Russia's envoy to NATO warned on April 20 of a pullout if the U.S.-led alliance pressed ahead with planned exercises in Georgia, a former Soviet republic promised eventual alliance membership.
"We postponed the meeting of chiefs of staff," the Russian diplomat said, referring to a meeting scheduled for May 7 between the 28 NATO states and Russia. "We explained we should restart political dialogue before military cooperation."
NATO spokeswoman Carmen Romero said the Russian military representative had made no mention of Georgia in announcing the move. Russia fought a brief war there last August after Georgian government forces tried to retake a breakaway region that is backed by Moscow.
Russian President Dmitry Medvedev said last week that a planned land exercise in Georgia involving 1,300 NATO and partner troops from 19 countries from May 6 to June 1 could damage efforts to mend ties.
Romero said the NATO invitation to the Russian chief of staff remained open, but the Russian side had explained that Moscow preferred at this stage to proceed with reengagement with NATO at the political level.
NATO froze formal relations with Russia and the work of a joint council that oversees operational matters between them in protest at Russia's intervention in Georgia last year.
Despite persisting differences, Russia and NATO have decided to resume the work of that body as part of efforts to "press the reset button" on ties with the arrival of U.S. President Barack Obama in office.
The council's first formal ambassadorial meeting since the resumption in ties is scheduled for April 29 and a ministerial meeting is planned for May 19.
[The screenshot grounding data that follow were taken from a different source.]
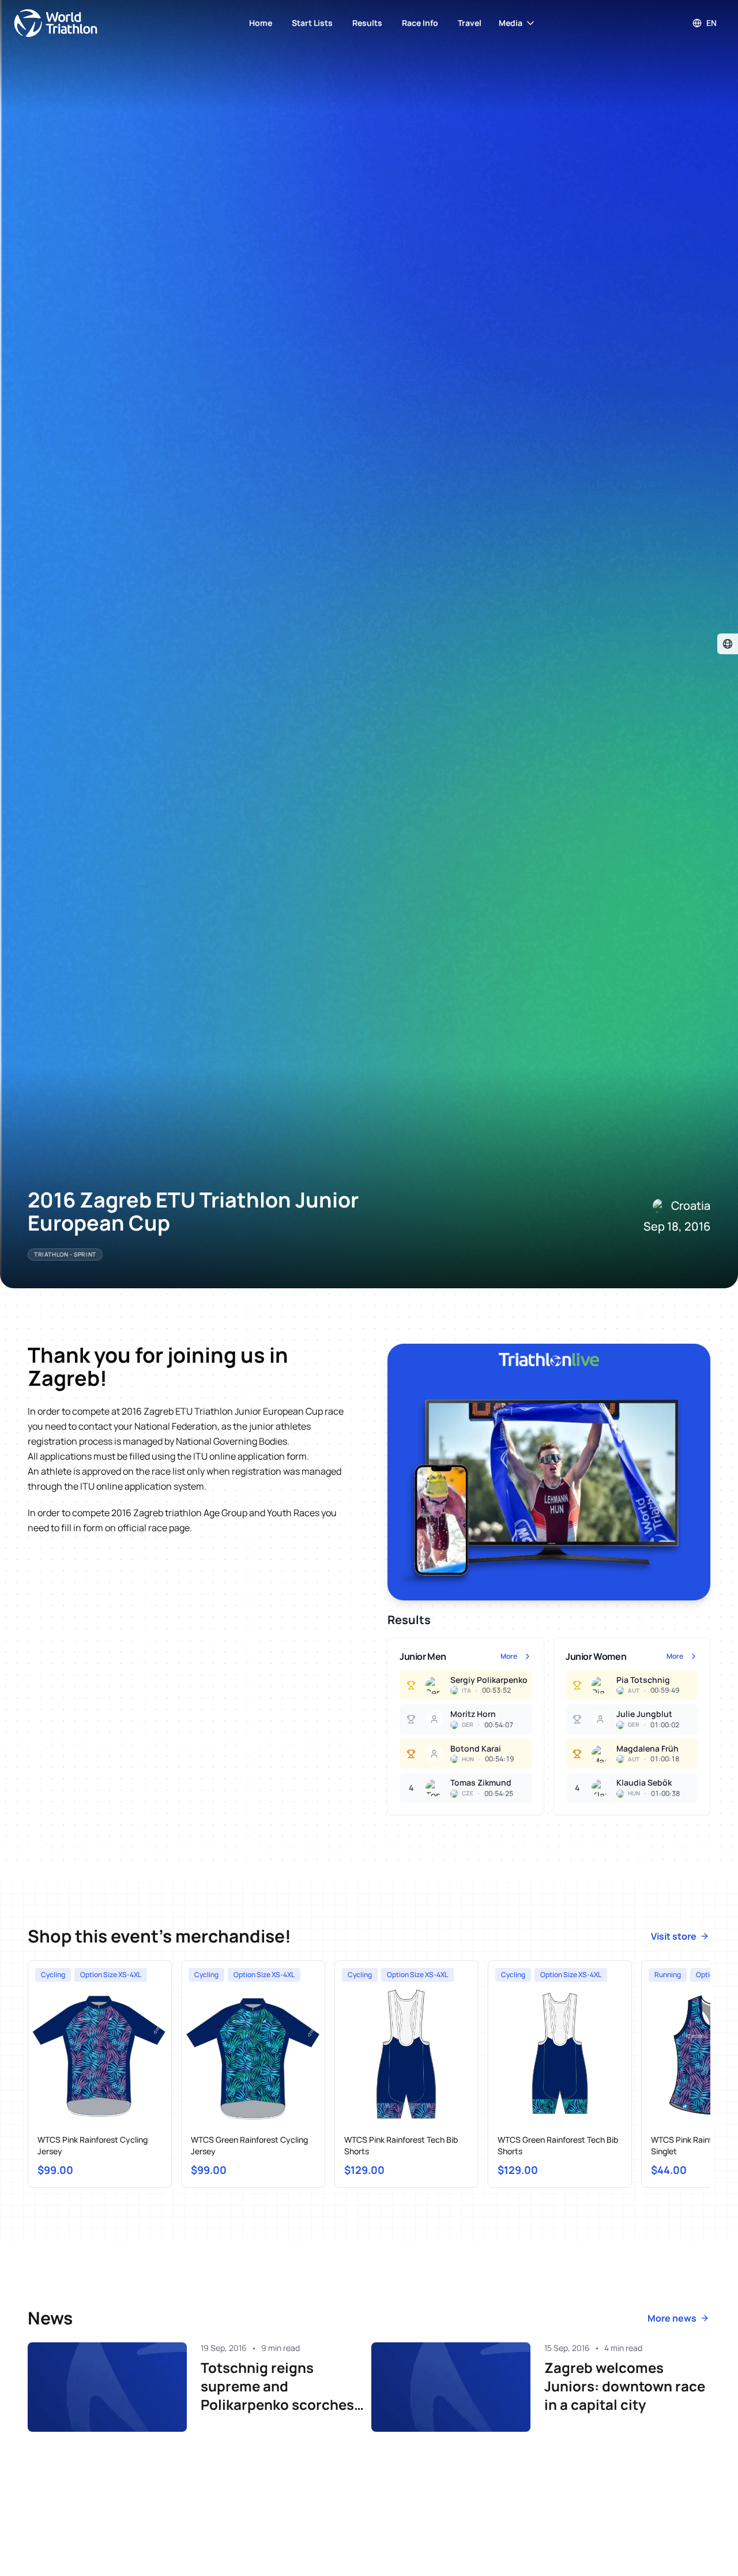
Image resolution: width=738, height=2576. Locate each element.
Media (510, 22)
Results (367, 22)
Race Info (420, 22)
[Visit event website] (727, 643)
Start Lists (312, 22)
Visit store (673, 1936)
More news (671, 2318)
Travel (469, 22)
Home (260, 22)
NATO says the scenario for the planned exercise will be a fictitious UN-mandated, crisis-response operation and poses no security threat to Russia.
Russia has been greatly angered by NATO's offer of eventual membership for Georgia, seeing the ex-Soviet country as part of its sphere of influence. It describes the exercises as NATO support for Georgia, a crucial transit route for Caspian Sea oil and gas to Europe, and long controlled by Moscow.